À merda essas flores sem perfume!
Esse silêncio falso, abafado.
Nada virá, não.
Mas ir, tudo vai que é uma beleza.
Cansei.
Não quero mais o seu perdão,
A santa remissão dos meus pecados,
A sagrada comunhão.
Cansei, quero mais não.
Como posso dizer de uma maneira educada
Vá às putas que pariram?
Assim tu aprende a ser forte, a ser honesto,
Vai que...
Porque essa vidinha branca de comercial de margarina
Também não cabe pra mim, não.
Essa hora certa pra dizer sim, pra dizer não.
Deixe ao menos a porra da minha dor ser livre do seu sistema podre!
Cansei.
Quero mais deitar sementes à terra, não.
Cultivar, regar, acariciar, esperar.
Não, posso mais não.
Porque a boca fechada esconde um grito que me estripa por dentro.
Mas ninguém vê, não.
Amanhã começa de novo, o lento rastejar das cobras;
Reis, rainhas e peões nos seus devidos lugares;
Ai! Ai de quem tentar cruzar a linha!
Ai de quem não fingir sanidade.
Cansei, não semeio mais.
Cansei, posso mais não.



25 de nov. de 2017

Lindas aberrações


Volto às palavras como um cachorro vadio
Volta ao chão sujo do boteco
Onde mesmo pisado e enxotado
Tantas e tantas vezes
Se sente realmente em casa.

Também sou uma dessas criaturas renegadas,
Que se arrastam pelas margens úmidas, sem alarde.
Que muitas vezes conseguem ver a beleza no caos.
E preciso que saiba que o meu e o seu perdão já são sem valor,
Só precisamos de um pouco de atenção para nossos sentimentos agora.

Eles falam dos fim dos tempos mais uma vez...
Como falavam antes desses tempos de agora.
O mundo nunca teve jeito mesmo...
Mas Deus não vai dizimar esse canto nada especial
Repleto de lindas aberrações. Durma em paz.

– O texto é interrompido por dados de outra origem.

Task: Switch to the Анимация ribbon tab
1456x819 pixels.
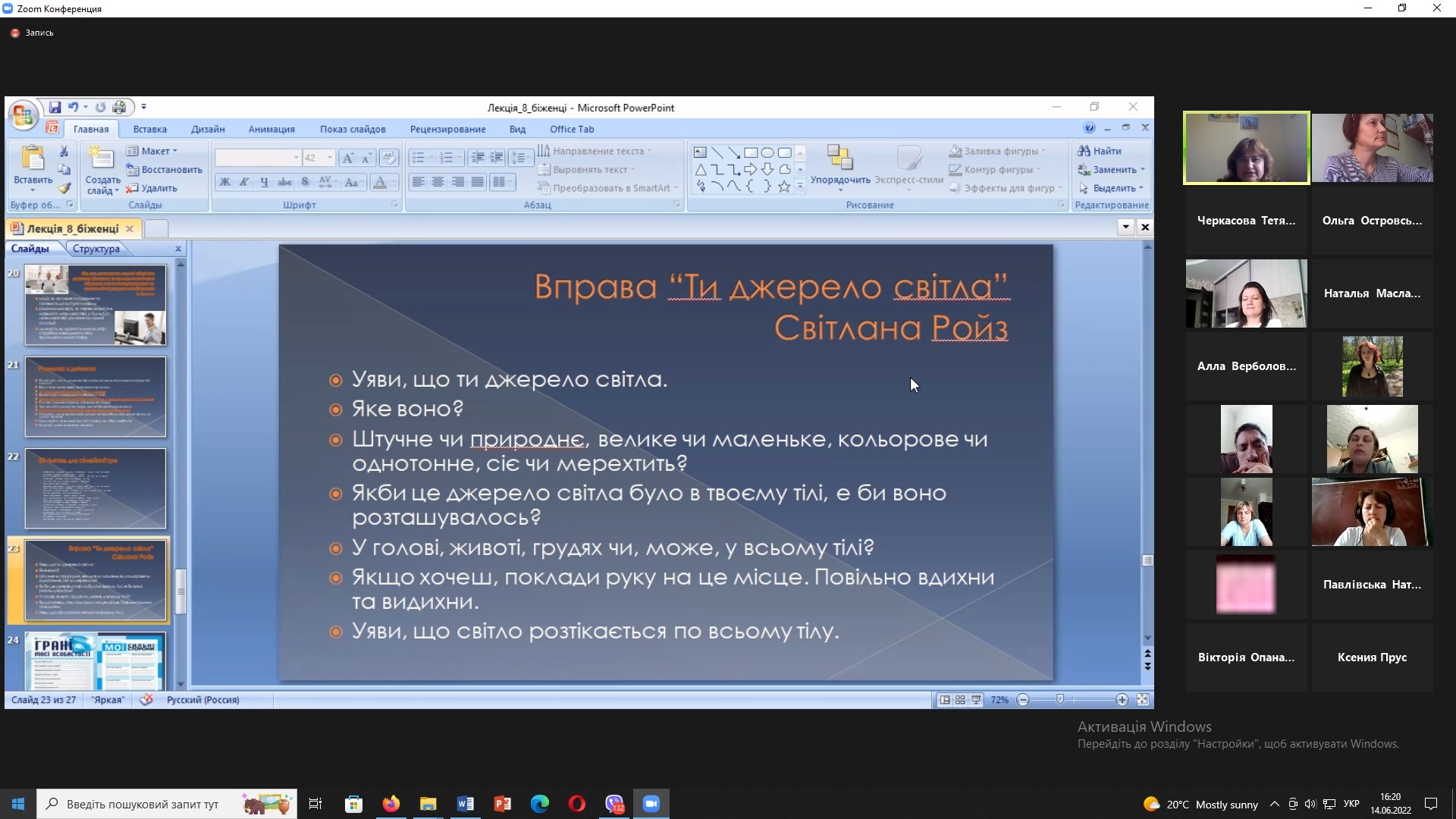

E todas essas nossas tentativas, tantas tentativas,
Devem contar para alguma coisa
Quando o Manto de Maria finalmente nos cobrir com o sono da morte.
Em toda minha asquerosidade e insignificância eu aprendi:
O melhor caminho, o único caminho que nos resta, ainda é o amor.

23 de nov. de 2017

27/11


"Toda destruição gera a criação",
Ela dizia.
E meu esforço era encontrar sentido
Em mais uma crueldade que a vida oferecia
Com ares de lição.
Há esses dias em que o peito cansado não entoa seus cânticos,
Suas súplicas;
E a memória exausta repousa como uma menina dócil
Após uma tarde toda de travessuras.

Ainda sinto saudade...
Mais que isso: ainda sinto amor.

Feito fosse um Neruda,
Nada em mim é extinto ou apagado.
O absoluto e quase impenetrável silêncio do peito
Não é sua sepultura como de fato parece ser.
Ainda estamos tão vivos!
O espírito, o sonho, a palavra.
Os sentimentos são livres,
E livres vão para tão além de mim.
Mas certo dia voltam,
E o peito os recebe aberto e em festa,
Nem se importando com o vazio que tanto o feriu
E que logo voltará a ferir.

4 de nov. de 2017

Eppure sentire


Ainda são aqueles mesmos céus de cobalto.
Ainda buscamos o alto esperando que as cores chovam,
Esperando que as saudades se dissolvam,
Que o pranto sorria de lábios amargos no final.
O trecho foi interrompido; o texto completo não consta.